When events occur in apps — a new Slack message, a GitHub commit, an incoming email — triggers send event data to your application as structured payloads.

Triggers flow: Connected apps send events to Composio, which delivers them to your webhook endpoint via HTTP POST
How triggers deliver events from apps to your application

Two delivery types

TypeWhat happensExamples
WebhookThe provider pushes events to a Composio-issued ingress URL in real time. Composio verifies the provider's signature, then fans the event out to matching trigger instances.Slack, GitHub, Asana, Notion, Outlook, ...
PollingComposio polls the provider on a schedule. Composio managed auth has a 15-minute minimum interval; expect that as the worst-case delay between source event and delivery.Gmail

The delivery type is a property of the trigger type, not something you choose.

Setup at a glance

Two pieces of setup, both one-time:

PieceWhen it's neededScopeWhere it's documented
Webhook subscription — your URL where Composio delivers signed eventsAlwaysOnce per projectSubscribing to triggers
Webhook endpoint — the URL the provider posts events toOnly when the trigger type requires itOnce per OAuth appConfiguring the webhook endpoint

Whether a webhook endpoint needs to be configured is a property of the trigger type itself — composio.triggers.get_type() exposes a requires_webhook_endpoint flag, and the trigger creation call returns a 400 if the flag is true and no endpoint exists yet.
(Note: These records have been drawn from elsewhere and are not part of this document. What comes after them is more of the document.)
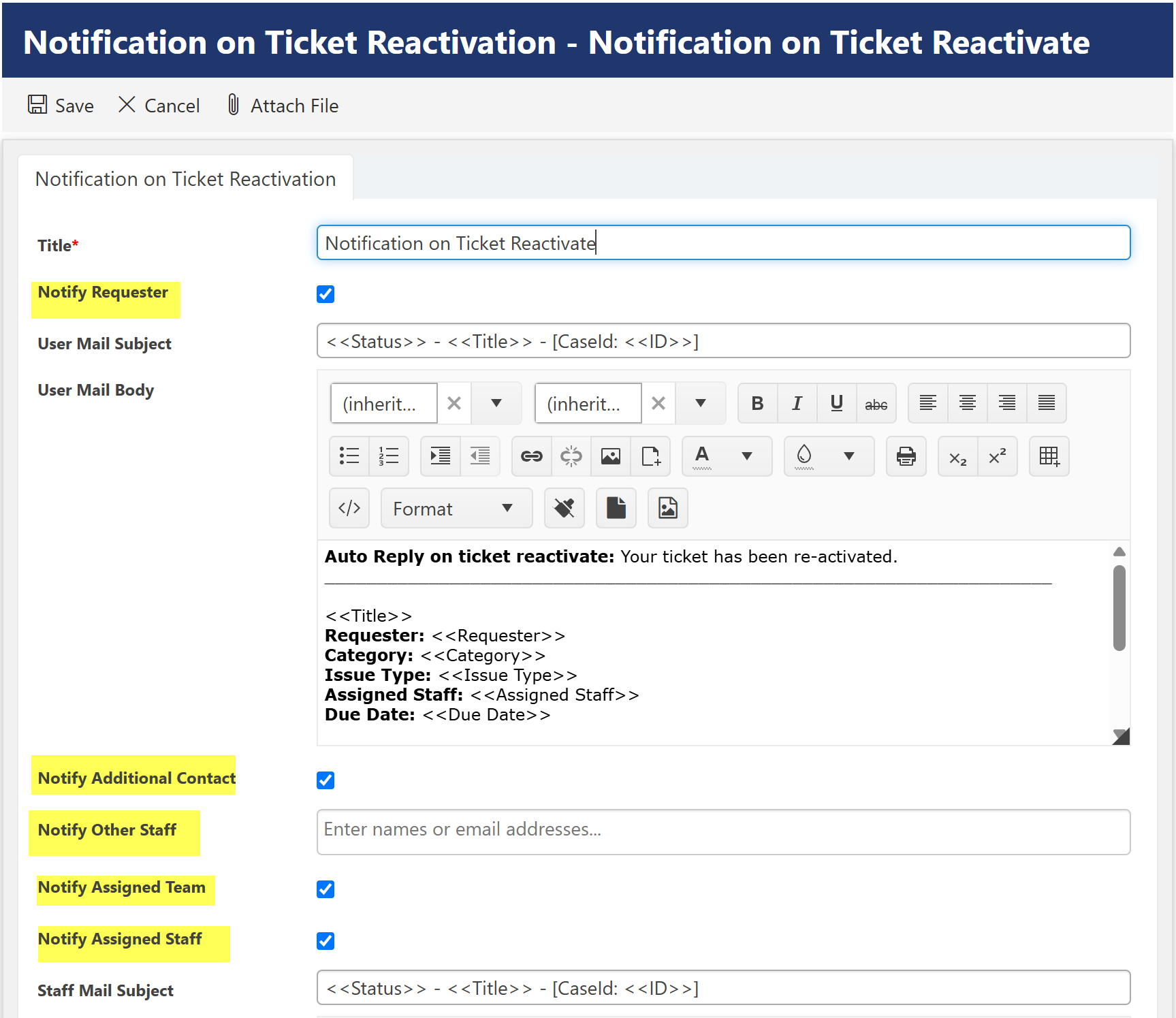This screenshot has height=1018, width=1176.
Task: Select the Notification on Ticket Reactivation tab
Action: point(185,179)
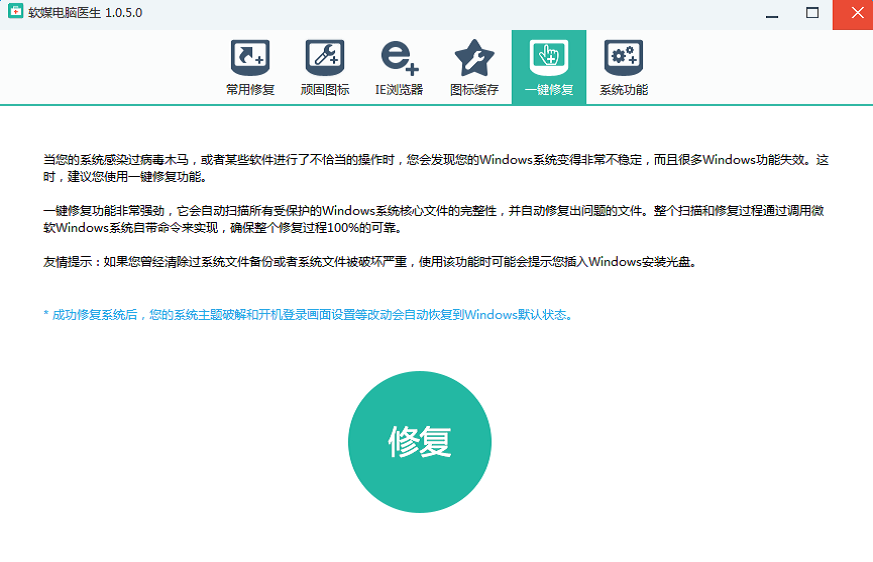Click the 友情提示 paragraph text
The height and width of the screenshot is (562, 873).
pos(368,263)
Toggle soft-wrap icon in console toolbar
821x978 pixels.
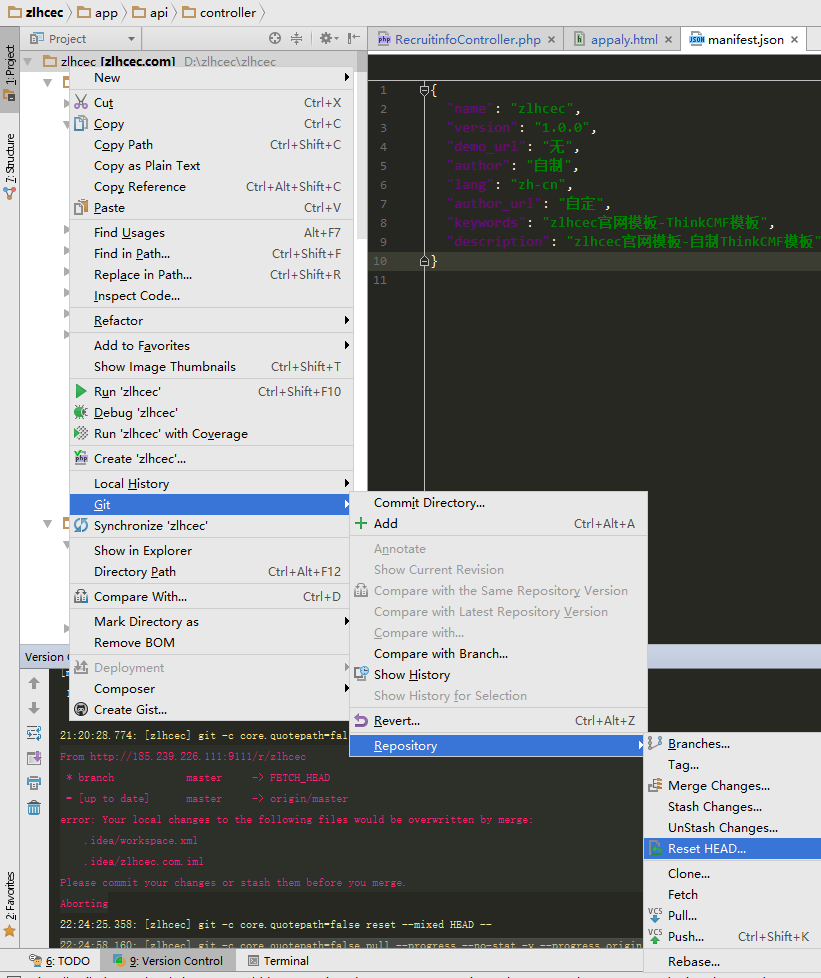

For Composio-managed OAuth apps the flag is always false — endpoints are pre-provisioned and you never configure them. With your own OAuth app it depends on the trigger.

End-to-end flow

For every webhook trigger, an event takes the same path on the way to your application:

provider event ──▶ Composio ingress ──▶ trigger fan-out ──▶ webhook subscription ──▶ your endpoint

Two webhook URLs sit on opposite sides of Composio. Don't confuse them:

URLDirectionWho configures it
Ingress (/api/v3.1/webhook_ingress/...)Provider → ComposioComposio in most cases; you when the trigger type's requires_webhook_endpoint flag is true — see Configuring the webhook endpoint
Webhook subscription (your URL)Composio → your applicationYou, once per project — see Subscribing to triggers

Composio verifies signatures on both hops:

  • At ingress, every inbound request is verified against the signing secret on the webhook endpoint. Unsigned or tampered requests are rejected before any trigger fires. When Composio configures the endpoint, the signing secret comes from the connected account's credentials; when you configure it, you store the secret on the endpoint yourself.
  • At delivery, every webhook Composio sends to your endpoint is signed with your subscription secret — verify it as described in Verifying webhooks.

Working with triggers

Configure delivery to your application. Create a webhook subscription so Composio knows which URL to deliver events to. One-time per project.

Pick a trigger type and inspect it. Find the trigger type for the event you want (e.g. GITHUB_COMMIT_EVENT) and inspect it — the response tells you what config it needs and whether a webhook endpoint must be configured first.

If the trigger requires a webhook endpoint, configure it. Follow Configuring the webhook endpoint. One-time per OAuth app.

Create the trigger scoped to a user's connected account — see Creating triggers.

Receive events at your subscription URL, verify the signature, and route on metadata.trigger_slug.

Manage triggers as needed — see Managing triggers.

Triggers are scoped to a connected account. If you haven't set up authentication yet, see Authentication.